Keluarga yang tadi sempat berada diruang keluarga kini tengah menikmati makan siangnya. Kali ini makan siang itu berbeda karena ada Indara yang tinggal bersama bude’ Aya dalam batas waktu yang belum ditentukan.
“Motormu akan sampai nanti sore kayaknya Ra, atau paling lambat besok pagi.” Ucap Arfan membuka pembicaraan.
“Iya mas, tadi bude’ udah ngamong.” Timpalnya yang masih sibuk mengunyah. “Kenapa makanan ini enak. Tidak seperti yang aku buat. Padahal ini sama-sama ayam kecap.” Ucapnya pelan.
“Iya karena mbak-mbakmu sama bu Titi yang masak, makanya enak.” Celetuk Akmal yang mendengar gerutu Indara.
Indara hanya menatap Akmal sesaat, “padahal tadi aku sudah ngomong pelan-pelan tapi masih didengar juga.” Gerutunya.

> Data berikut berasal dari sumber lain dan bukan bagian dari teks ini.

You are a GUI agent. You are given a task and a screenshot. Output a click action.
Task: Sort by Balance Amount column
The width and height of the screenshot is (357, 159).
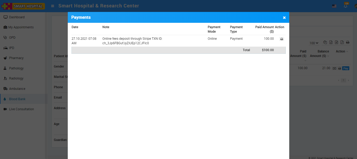tap(319, 54)
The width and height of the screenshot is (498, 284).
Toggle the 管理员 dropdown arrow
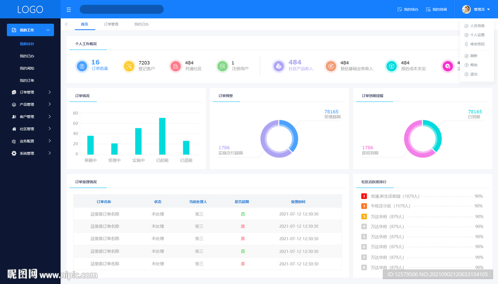click(488, 9)
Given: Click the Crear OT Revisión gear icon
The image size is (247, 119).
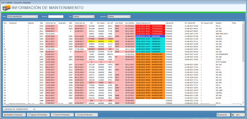Looking at the screenshot, I should click(78, 115).
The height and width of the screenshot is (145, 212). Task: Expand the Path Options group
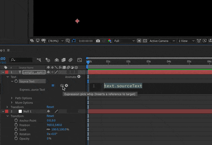tap(12, 98)
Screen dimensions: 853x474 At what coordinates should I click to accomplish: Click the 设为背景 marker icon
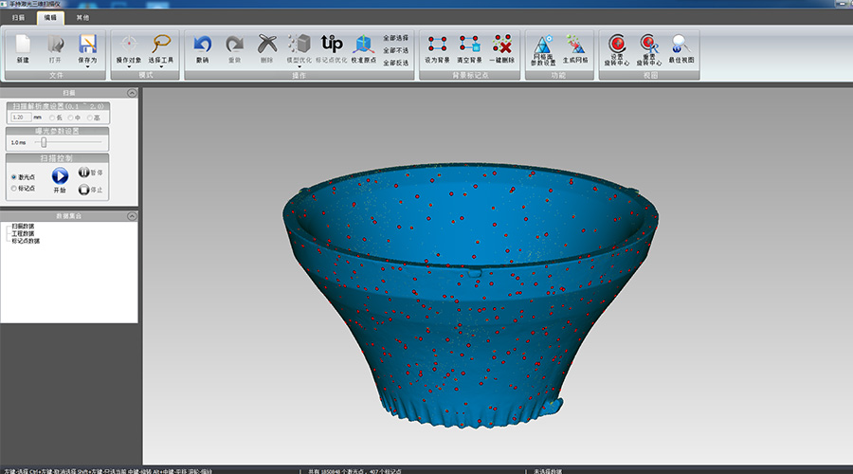pos(438,45)
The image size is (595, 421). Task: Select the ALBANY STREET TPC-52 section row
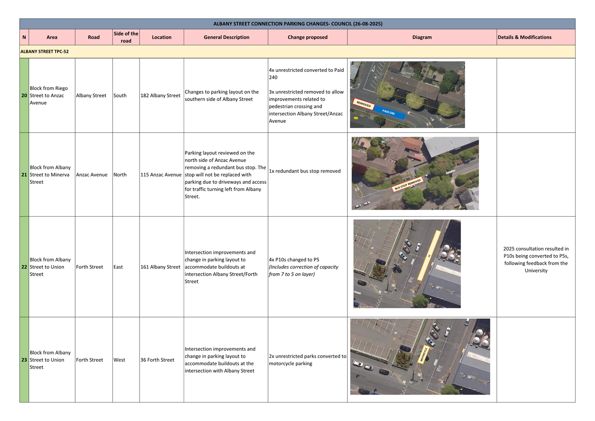point(297,52)
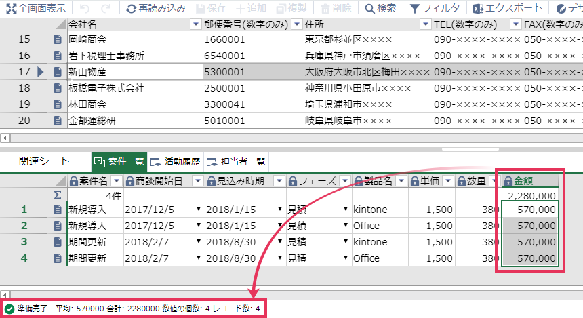Screen dimensions: 583x318
Task: Open record detail icon for 新山物産
Action: tap(58, 72)
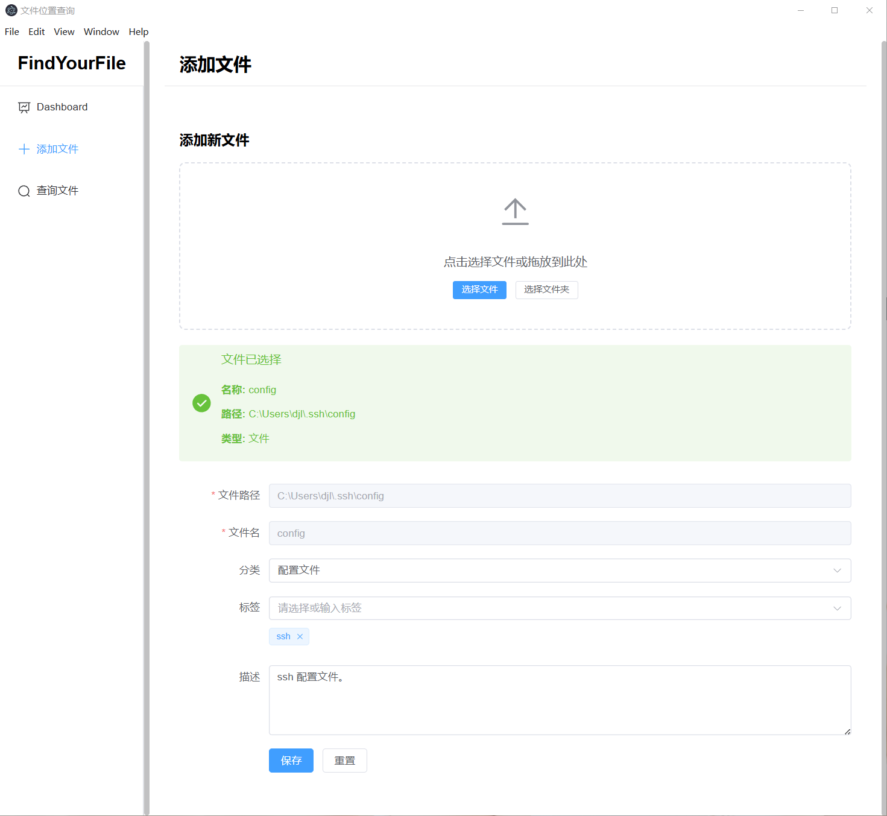Open the Help menu
The width and height of the screenshot is (887, 816).
coord(138,32)
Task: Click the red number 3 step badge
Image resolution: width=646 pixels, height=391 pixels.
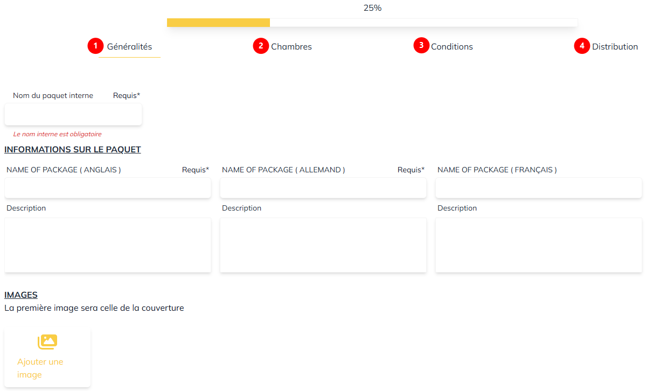Action: (x=421, y=45)
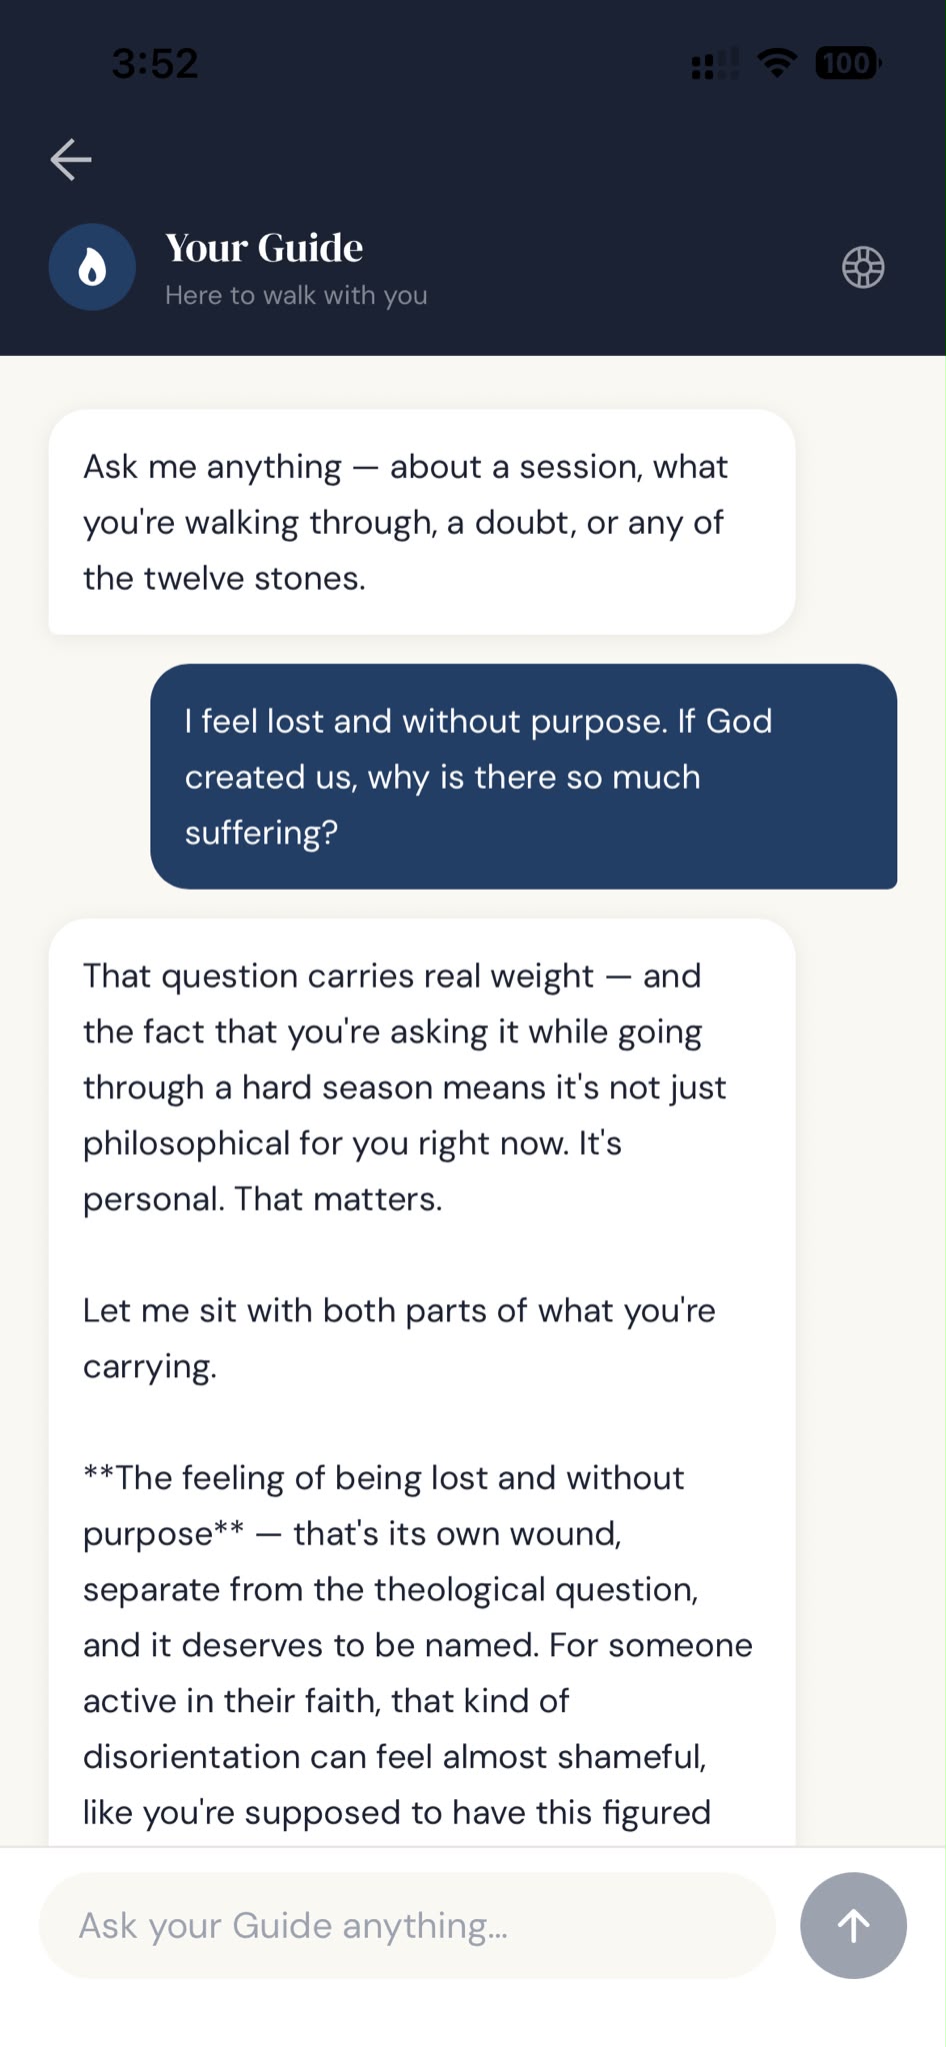Tap the line "personal. That matters."
946x2047 pixels.
(262, 1198)
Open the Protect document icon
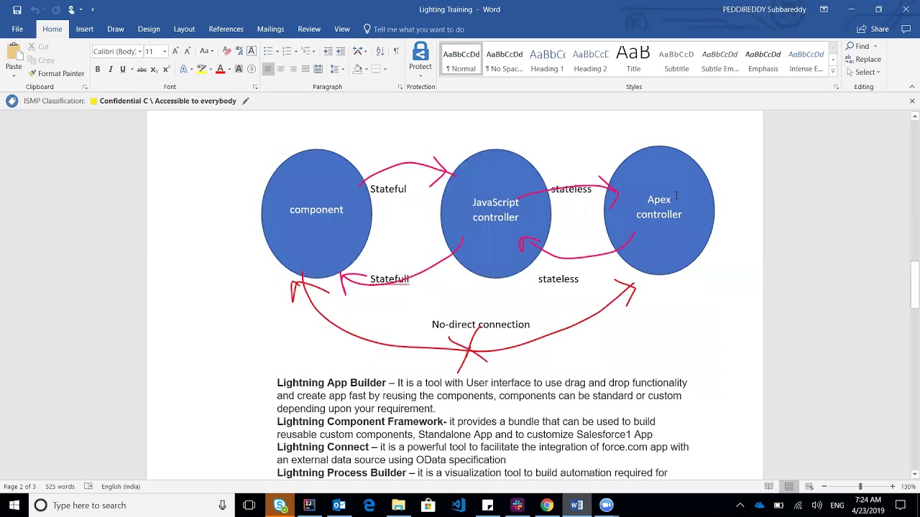The height and width of the screenshot is (517, 920). click(x=420, y=57)
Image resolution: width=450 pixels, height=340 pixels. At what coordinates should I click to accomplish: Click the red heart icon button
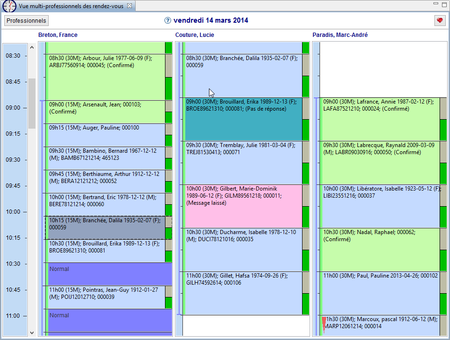(x=440, y=20)
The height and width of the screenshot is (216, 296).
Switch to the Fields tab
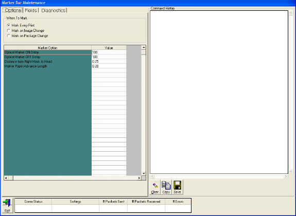tap(31, 10)
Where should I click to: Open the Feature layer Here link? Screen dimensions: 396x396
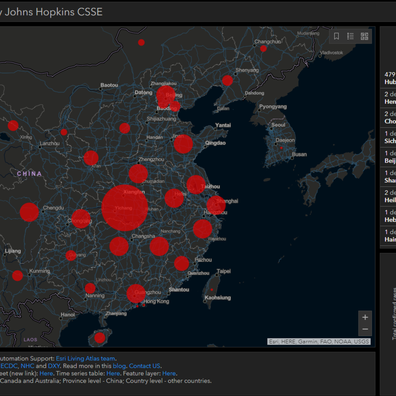click(169, 373)
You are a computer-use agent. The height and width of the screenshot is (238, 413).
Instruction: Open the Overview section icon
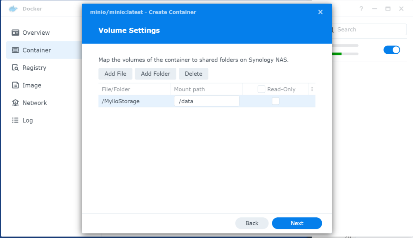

“Ucapan pelanmu saja mampu membuat kita semua yang disini mendengarnya, apalagi teriakanmu mungkin akan mampu didengar oleh seantero perumahan ini.” Celetuk Arfan yang selalu menggoda Indara.
Indara hanya melihat Arfan dengan tatapan kesal tanpa berniat mengomentari ucapan sepupunya itu. Sedangkan bude’ Aya, Gamila, dan Lafiza hanya menggeleng dan tersenyum kecil melihat kelakuan ketiganya.
Setelah menyelesaikan makan siang, Arfan dan Akmal langsung kembali kekantornya. Bude’ Aya memilih untuk duduk bersantai di ruang keluarga tempat mereka berkumpul tadi. Indara sibuk membantu kedua kakak iparnya untuk membereskan meja makan dan mencuci piring sedangkan asisten rumah tangga bude’ Aya sedang membuat beberapa macam bumbu dapur.
Tepat setelah mencuci piring terdengar suara bude’ Aya yang memanggil Indara karena dari tadi HP gadis cantik tersebut berdering. Dengan segera Indara berlari menuju ruang keluarga tempat ranselnya berada dan meraih HP dalam kantong ranselnya.
Dilihat layar HP, ternyata sang mama melakukan panggilan video dengannya. Kemudian diusapnya lingkaran hijau pertanda bahwa dia menyambungkan panggilan tersebut dengan sang mama.
“Assalamualaikum maa.” Salam Indara.
Waalaikumussalam sayang, sudah sampai ditempat bude’ ? Tanya sang mama.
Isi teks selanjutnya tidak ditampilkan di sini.